Stored data entries
----
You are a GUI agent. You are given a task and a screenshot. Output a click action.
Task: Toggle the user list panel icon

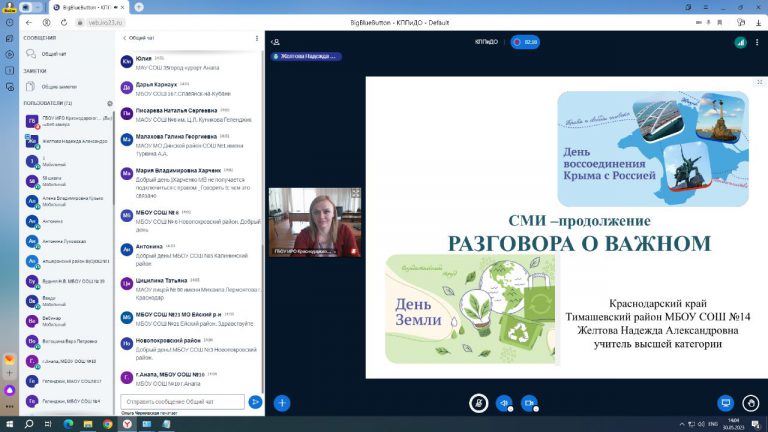(275, 42)
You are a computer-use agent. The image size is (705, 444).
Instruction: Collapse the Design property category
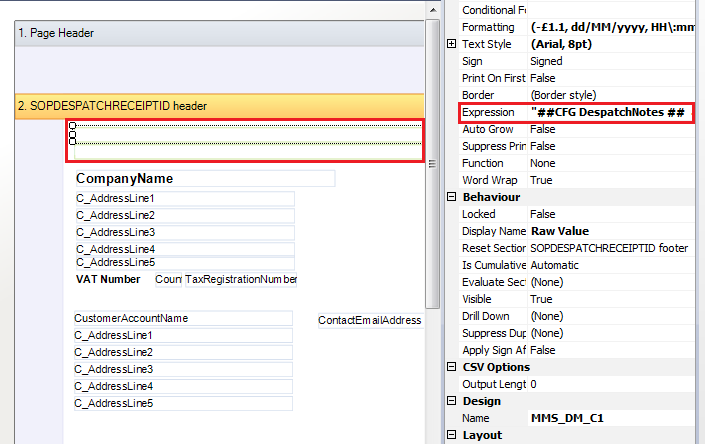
----
Once you have read the records above, say how many of their lines contain the word "agent", giving only that figure.

▶ Exercise solution:
2